New GST Rates: Finance Minister Nirmala Sitharaman unveiled the major revamp of India’s Goods and Services Tax (GST) framework of changes that have been approved by the GST Council and which will come into effect on 22 September 2025. This move is going to simplify the tax system as well as boost the consumer demand, particularly before the festive season.
The government collapsed the earlier four-tier GST system into just two slabs of 5% and 18%, with a separate 40% rate for luxury and sin goods.
Everyday-use items like soaps, shampoos, toothpaste, and shaving products will now fall within the 5% bracket, thus significantly bringing them down further.
Basic food products like UHT milk, paneer, roti, chapati, and parathas are fully exempt from GST, thus reducing household kitchen costs.
Further, essentials for health care and education, such as essential medicines, medical devices, notebooks, and pencils, are now either moved to 5% or totally tax-free.
GST will no longer be levied on insurance policies, either life or health, giving relief to policyholders.

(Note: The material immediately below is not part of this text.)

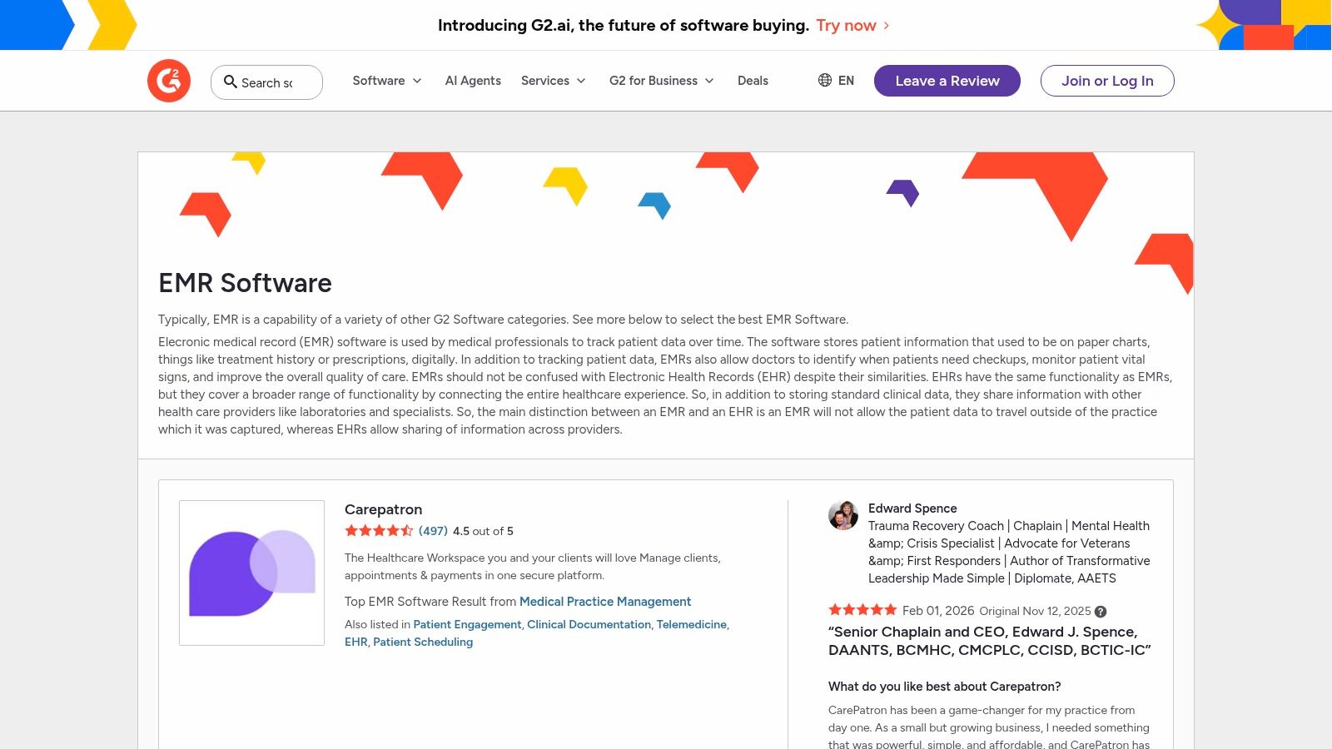Screen dimensions: 1332x749
Task: Open the Deals menu item
Action: 753,81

Consumer durables and vehicles such as air conditioners, televisions, washing machines, two-wheelers below 350cc, cars, buses, and trucks will all be applicable 18%, from earlier 28%, thus making them cheaper.
New Ground Level: 5% only – For Tractors, ” Machinery and Tyres”. All agricultural inputs under which are taxed at this low level.
Despite the relief offered by this reform to many households, some categories will have higher tax rates.
A separate 40% slab will apply to the so-called premium motor cars. All aerated drinks, tobacco products, and other luxury or harmful items.
All high-value apparel sold at ₹ 2,500 and above will now charge 18% GST, compared to the previous 12% levy.
Coal has also gone up to 18% as opposed to the previous 5%.
Also Read: Next-Gen GST Reforms: Full List of New GST Cuts Revealed
According to government estimates, tax cuts could cost the exchequer any amount around ₹ 48,000 crore. However, they expect such a pessimistic figure to compensate with positive ripples in consumption. Economists say the new GST structure should relieve retail inflation by more than 1%. Clearing some air for households already facing steep prices.
Overall, these reforms will simplify compliance and reduce prices for essentials while stimulating consumption. While also discouraging luxury and sin goods through higher taxation.